**Task requirements:**
A faithful copy is needed of the lines below from the one with "Task: Open chart indicators icon" up to and including the one with "You are a computer-use"; set it down with no pictures and no other lines.
+++
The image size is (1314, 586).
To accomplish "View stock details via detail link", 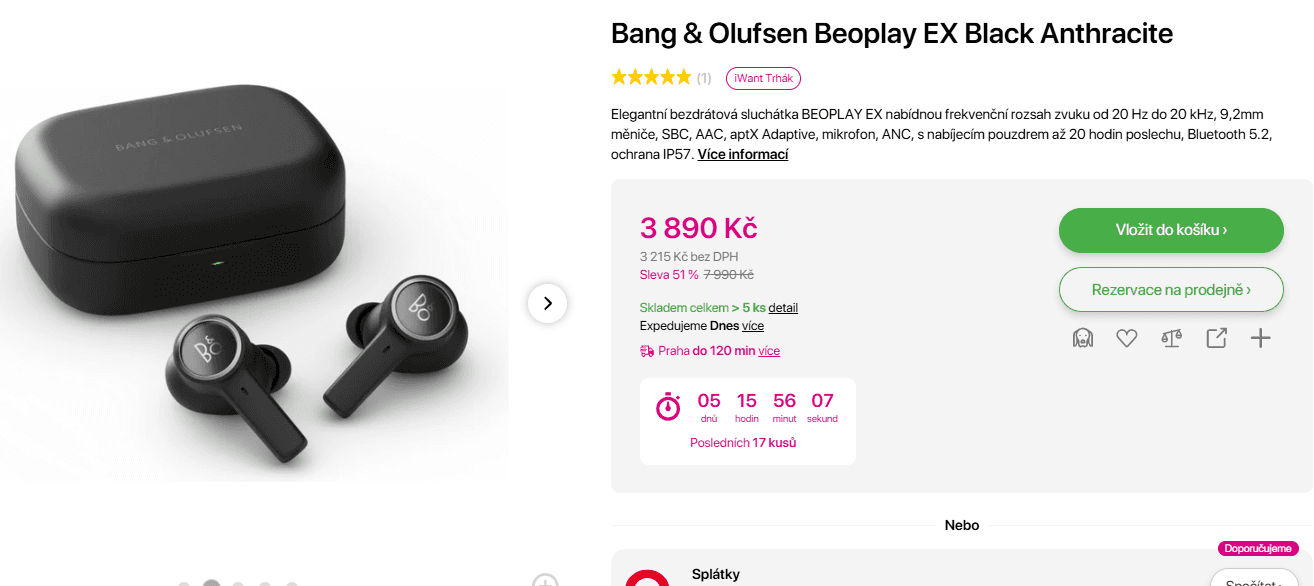I will [784, 307].
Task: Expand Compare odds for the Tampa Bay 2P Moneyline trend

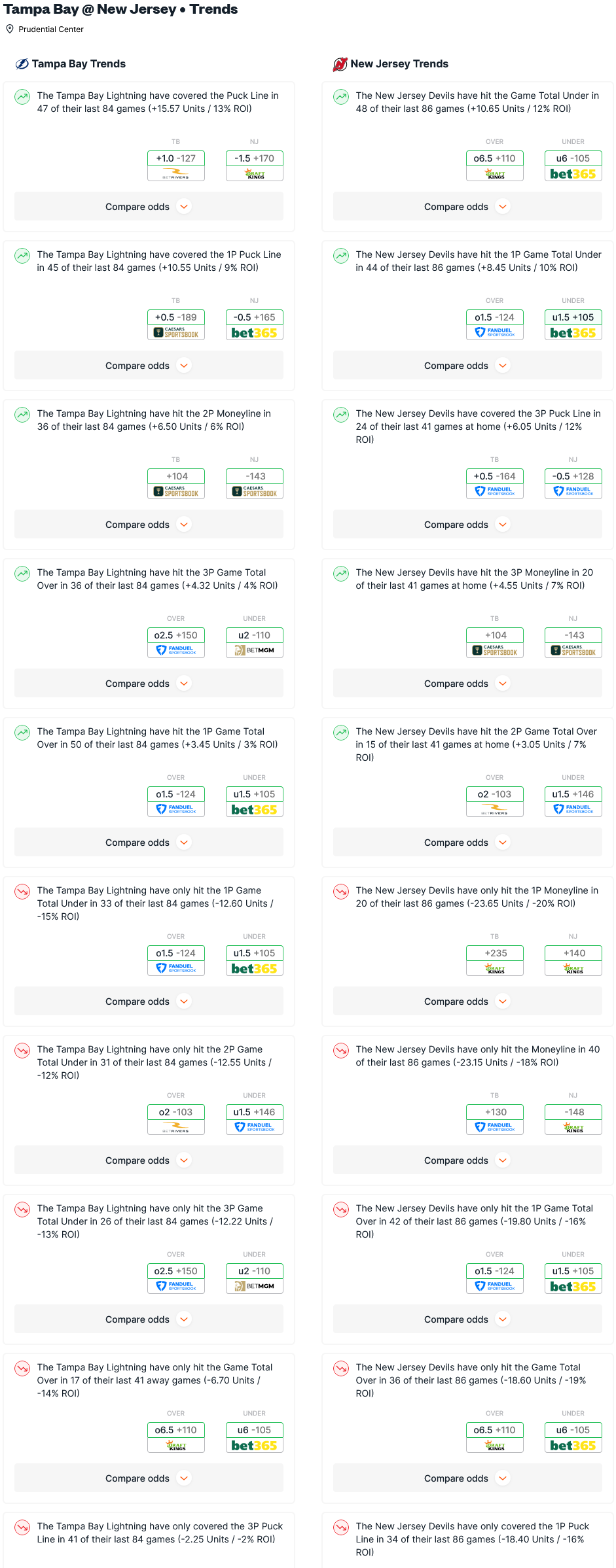Action: tap(149, 525)
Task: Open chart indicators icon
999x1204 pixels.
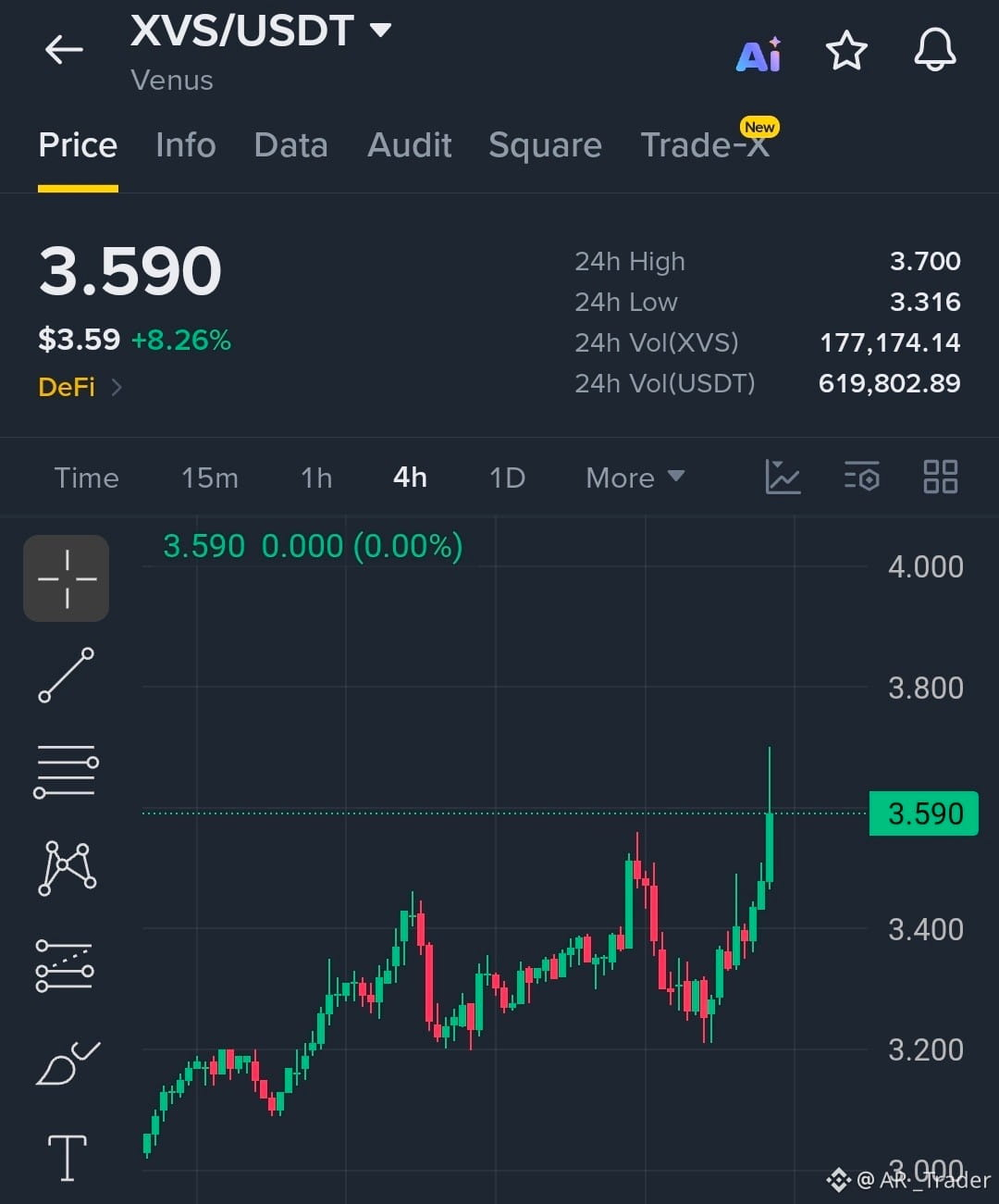Action: 783,477
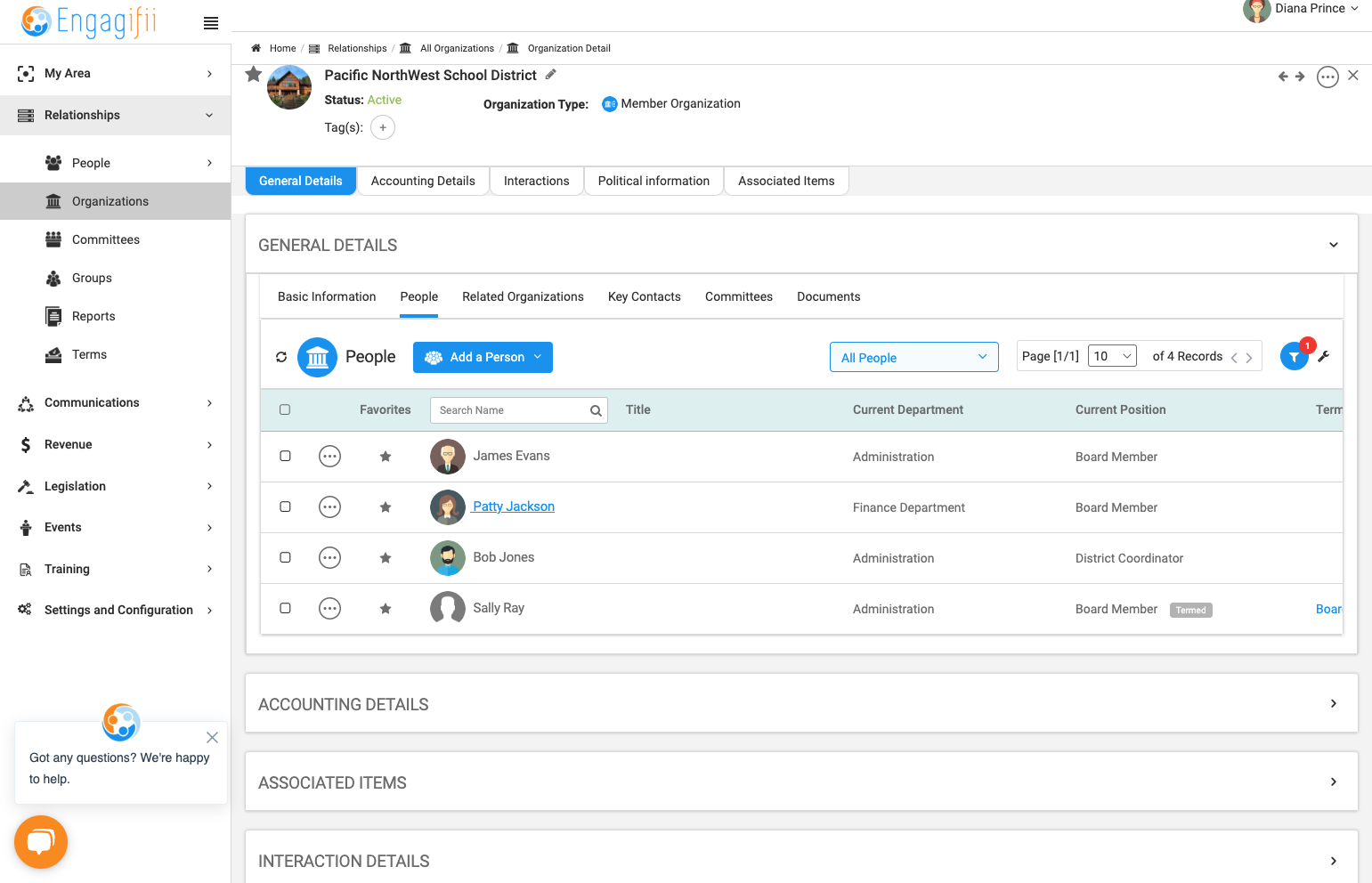This screenshot has width=1372, height=883.
Task: Open the All People filter dropdown
Action: (x=914, y=357)
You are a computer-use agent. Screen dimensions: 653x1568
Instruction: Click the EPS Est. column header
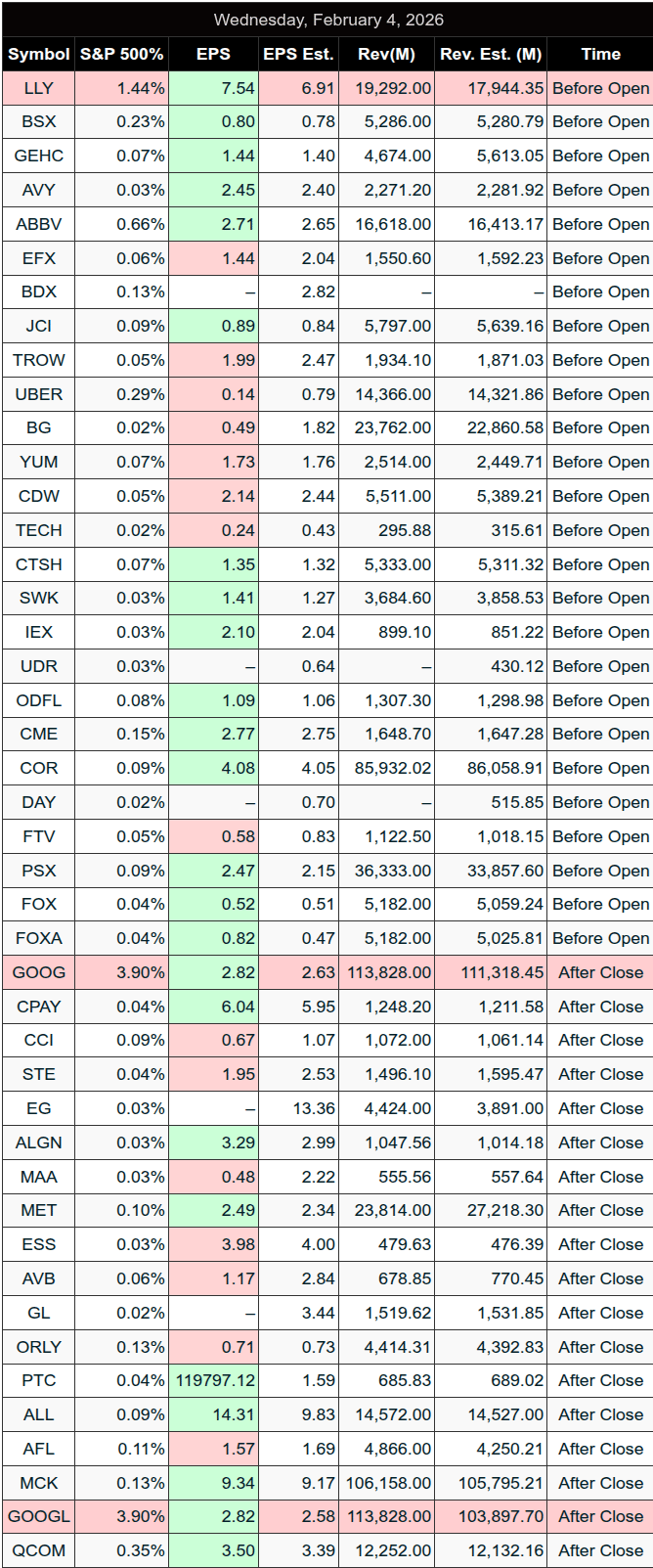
+++
**Answer section:**
Task: Open chart indicators icon
999x1204 pixels.
Action: 783,477
This screenshot has width=1372, height=883.
Task: Open the All People filter dropdown
Action: (x=914, y=357)
You are a computer-use agent. Screen dimensions: 653x1568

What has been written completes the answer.